Which is odd, because the last time we saw him, he had just busted out of the AVTF's Red Hook facility. Walking away from payback on the people who caged him is not exactly Frank's usual move. And timing isn't an excuse: 'One Last Kill' makes it clear the Gnucci takedown is very recent, so we can't chalk his silence up to months of hiding or spiraling. Will 'Brand New Day' loop any of that back in? Not likely. The AVTF is behind bars, Daredevil is locked up, and unless Frank is the guy yanking Murdock out of that prison transport we keep seeing in the trailers, there is no obvious throughline.

Where One Last Kill actually leaves Frank

This special plays fast and loose with what it chooses to remember from previous outings. It broadly picks up from Netflix 's 'The Punisher' without clashing with Born Again, but it also resets Frank in a way that will feel familiar if you've been following along. The version we meet here is basically retired, convinced he's crossed off his 'kill list' and has nothing left but quiet. That undercuts where the Netflix series left him — twice. Season 2 already undid his Season 1 endpoint, and now this undoes that.
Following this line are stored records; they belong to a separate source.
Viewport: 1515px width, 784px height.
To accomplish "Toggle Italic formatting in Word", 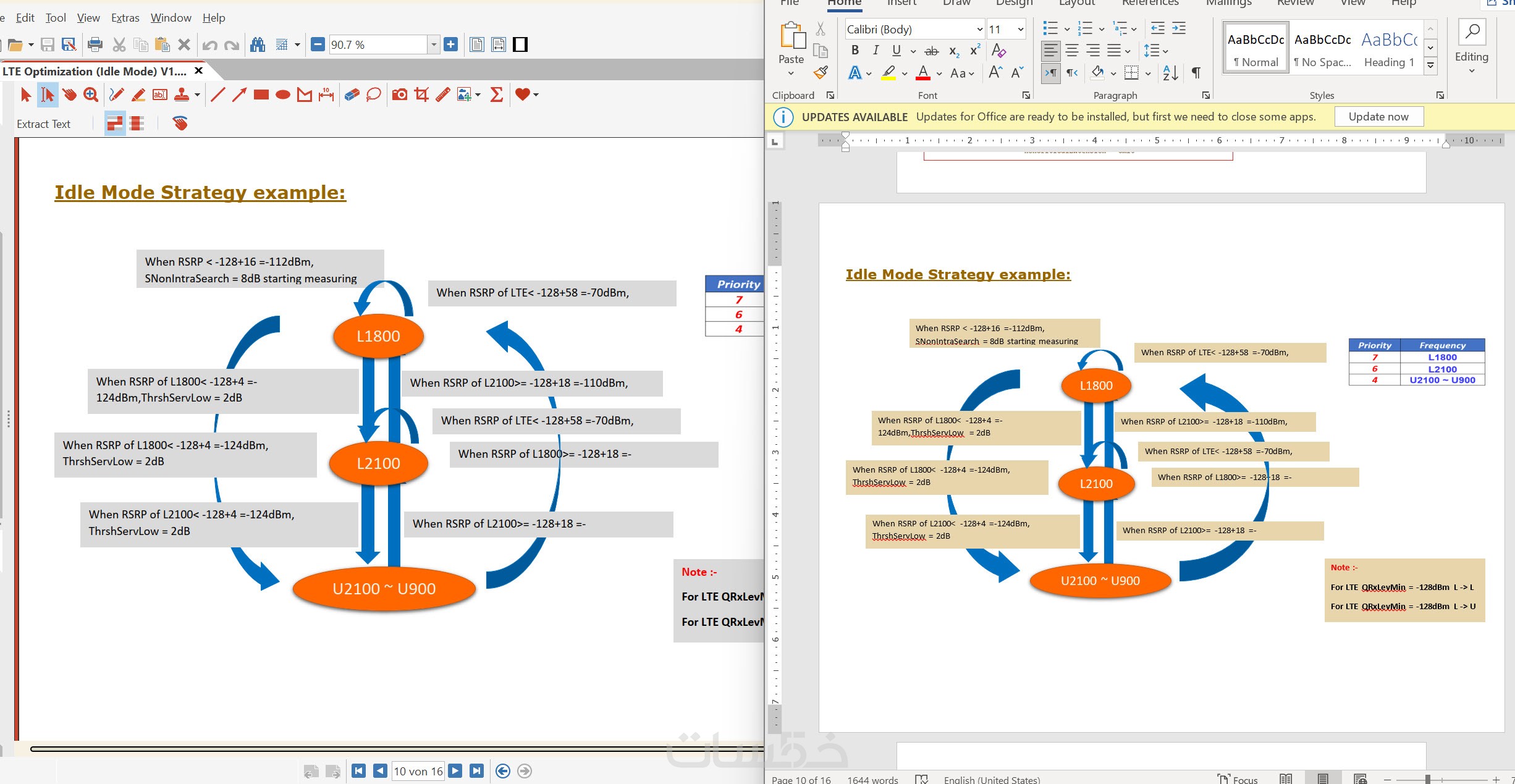I will (x=876, y=51).
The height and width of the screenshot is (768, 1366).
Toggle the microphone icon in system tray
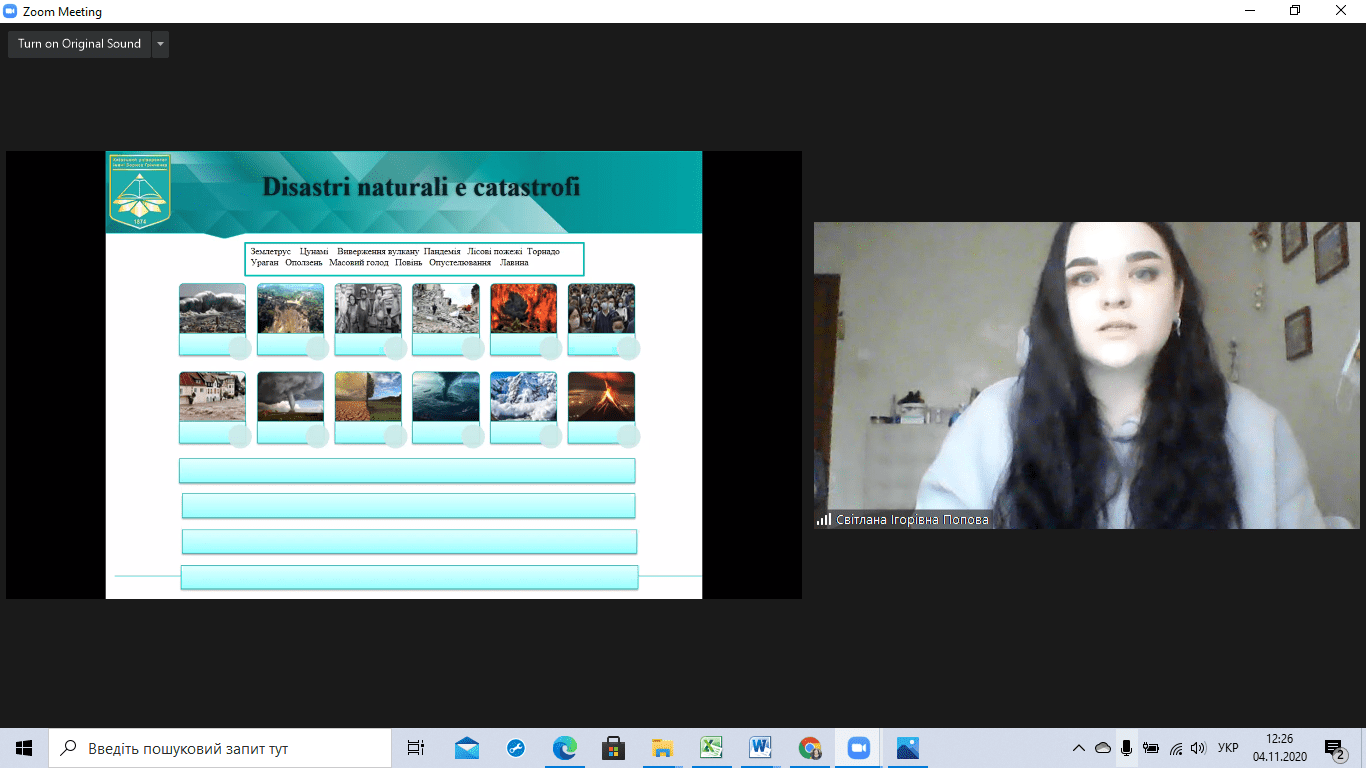point(1126,748)
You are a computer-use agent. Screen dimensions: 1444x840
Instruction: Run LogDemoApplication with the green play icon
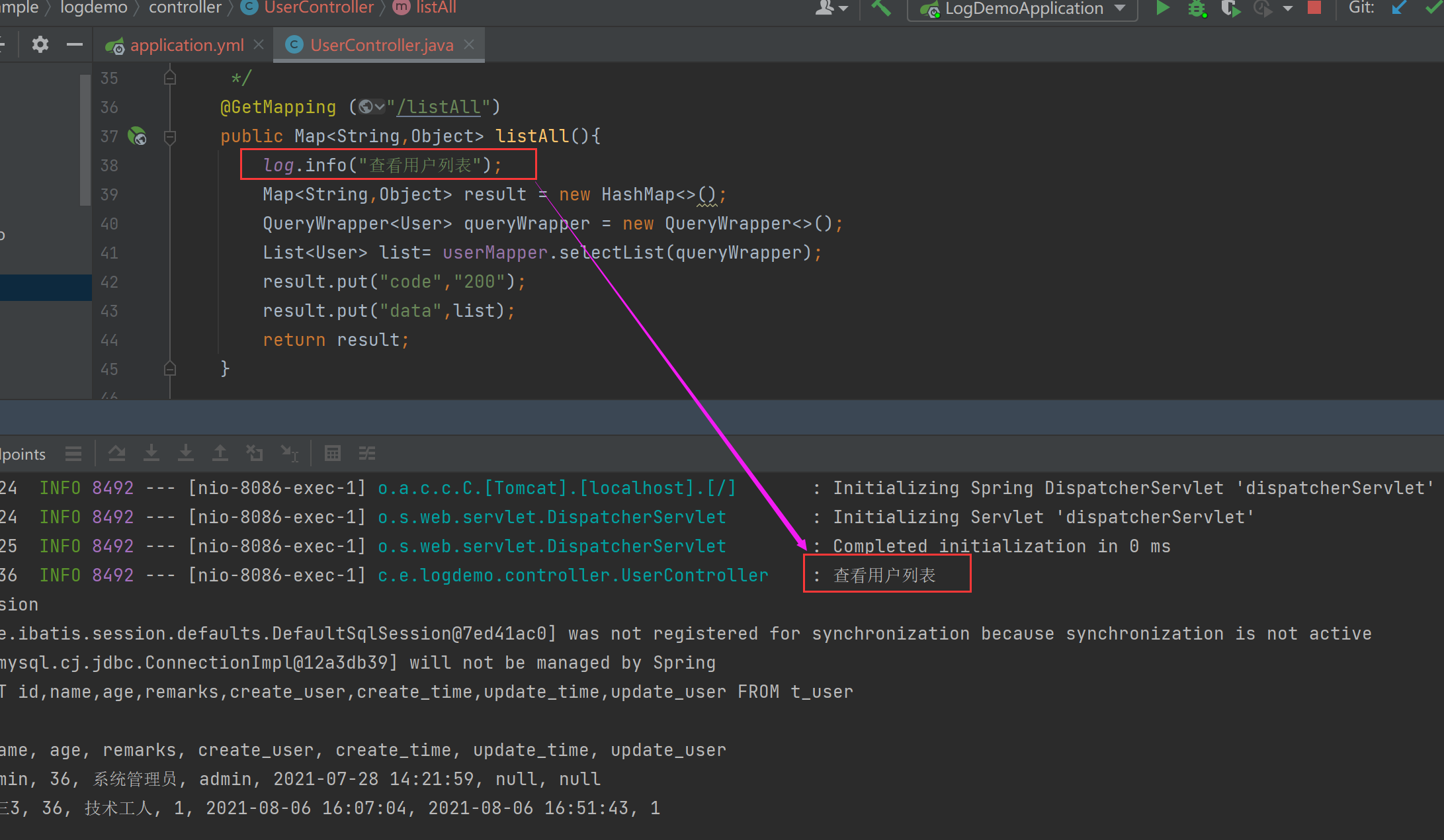click(x=1162, y=8)
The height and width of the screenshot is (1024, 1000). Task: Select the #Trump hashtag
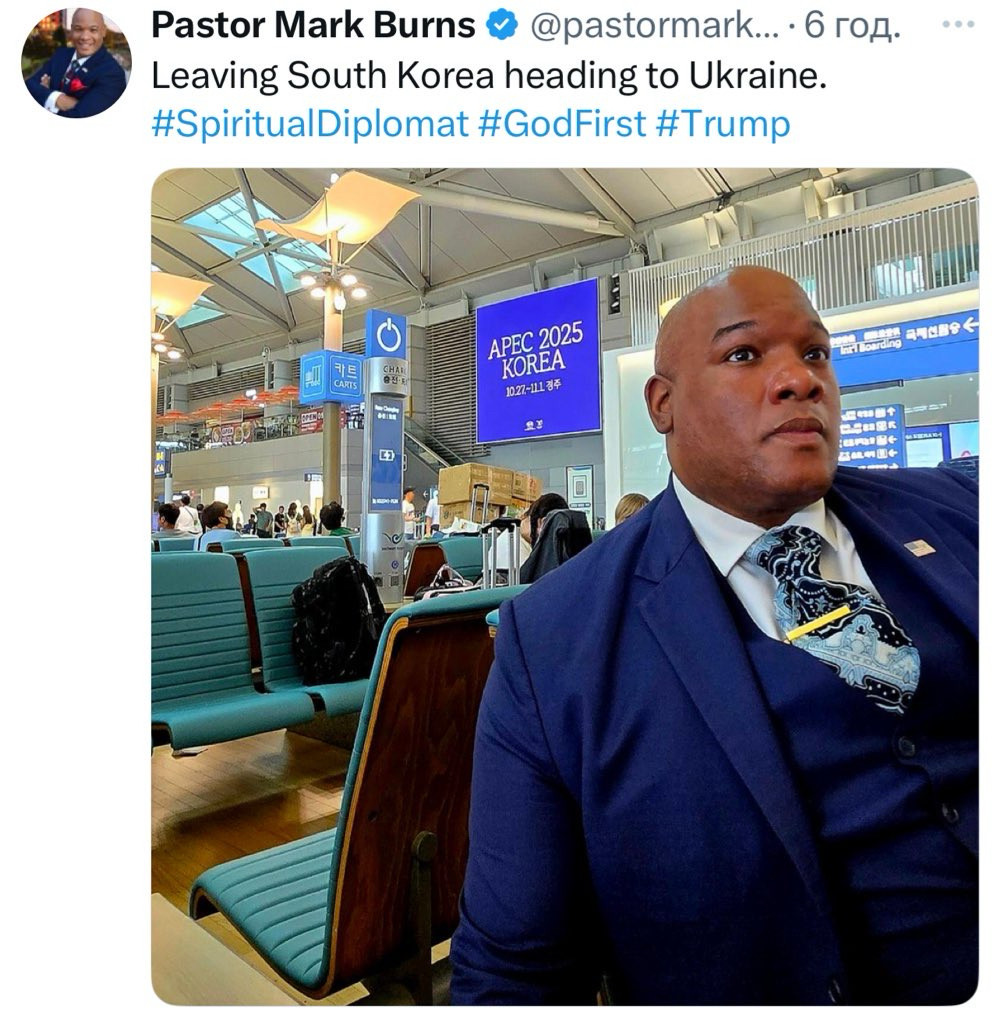[722, 124]
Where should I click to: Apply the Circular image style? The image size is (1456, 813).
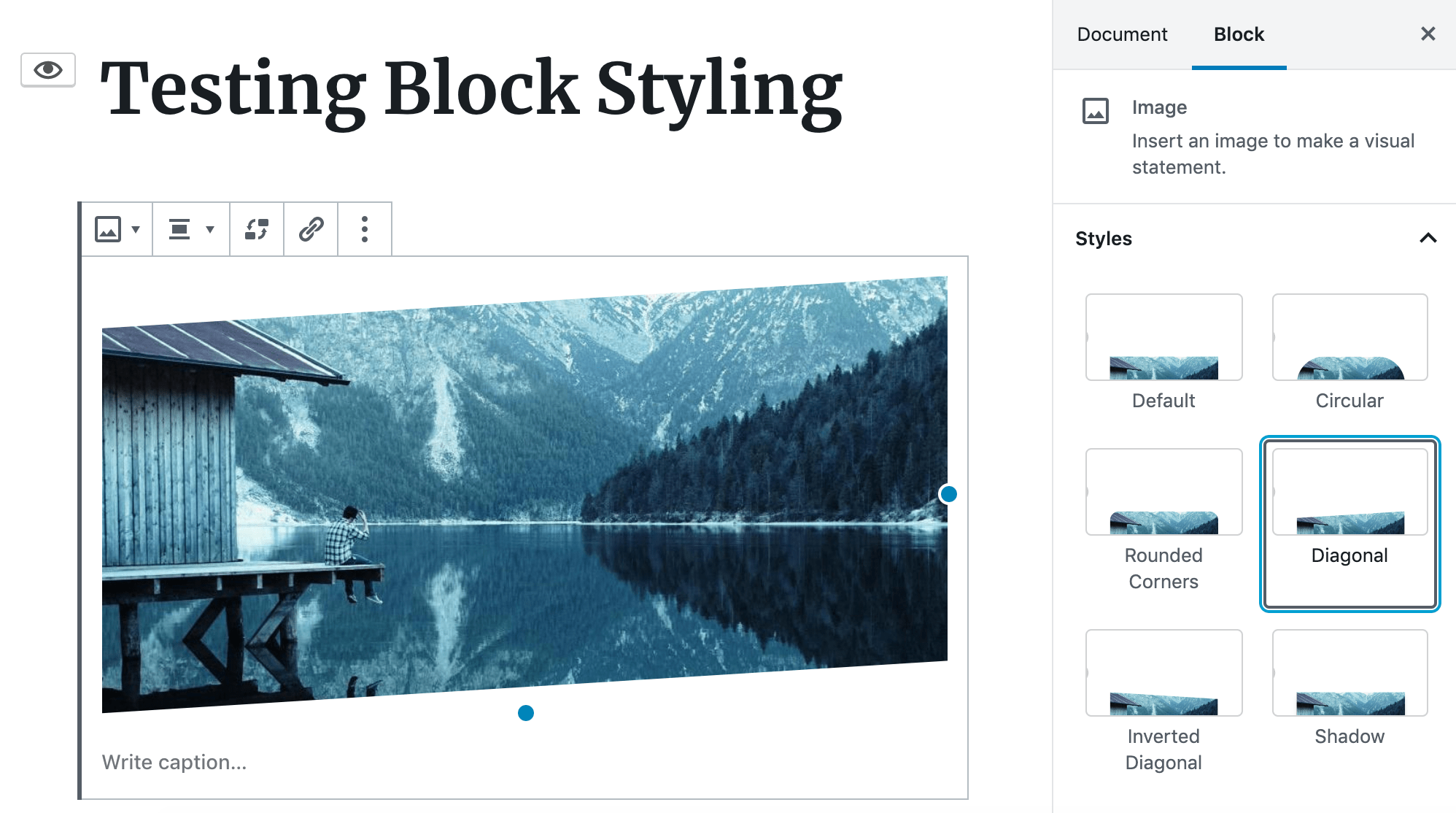1349,337
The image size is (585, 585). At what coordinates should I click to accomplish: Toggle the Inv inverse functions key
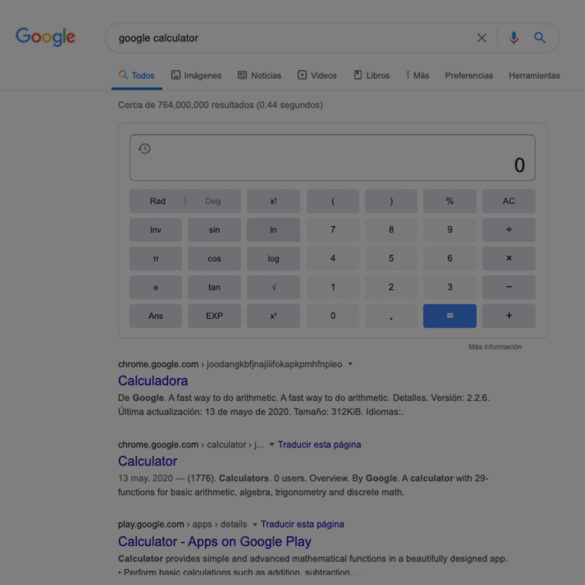156,229
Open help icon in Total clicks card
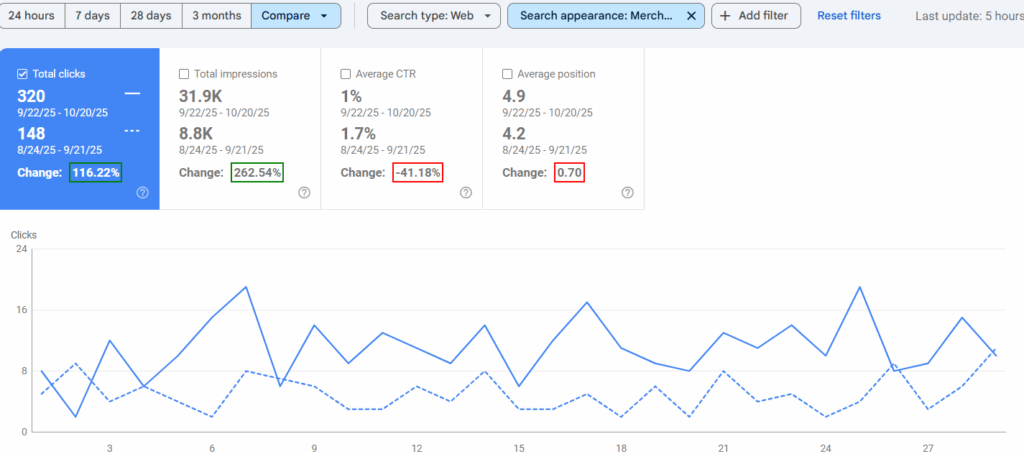The image size is (1024, 454). point(142,193)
Plot-wise, it's a single-location siege that could have wandered out of a 'Die Hard ' notebook. The more important part is internal: through a night of grotesque violence (this might be Bernthal's most brutal lap as Castle yet) and protecting a coffee shop family caught in the crossfire, Frank stumbles back into purpose. He even gets a nudge from a vision of Curtis (Jason R. Moore) — not a ghost, Curtis is alive; Frank is just seeing things — who forces him to ask what comes after the checklist.

By the end, he re-commits to something bigger than revenge, which is how you get from here to him roaring through that tank sequence in the 'Brand New Day' trailer. He doesn't need a personal vendetta to crash Spider-Man's party anymore; he can just show up because the city needs a blunt instrument.

A quick gut check before you hit play

If you've got a younger fan amped for 'Brand New Day' and you're thinking this special might be a good warm-up: hard pass. 'One Last Kill' is the opposite of family-friendly.

  • Timeline: Frank returned in Daredevil: Born Again Season 1's finale, headlines 'The Punisher: One Last Kill' now, and appears again in July's 'Spider-Man: Brand New Day'.
  • Easter egg: Ma Gnucci schedules Frank's public doxxing for 6:47 — a nod to Amazing Spider-Man #647, the capper to the original 'Brand New Day' era in 2010.
  • Missing link: No in-story reason is given for Frank skipping Daredevil: Born Again Season 2; last we saw, he escaped the AVTF's Red Hook lockup, which makes his silence weird.
  • Status update: The special quietly resets him from retired and aimless to active, street-level avenger again, teed up to operate alongside Spider-Man without a personal vendetta.
  • Tone: Easily among the most violent MCU-adjacent hours to date; absolutely not a primer for kids.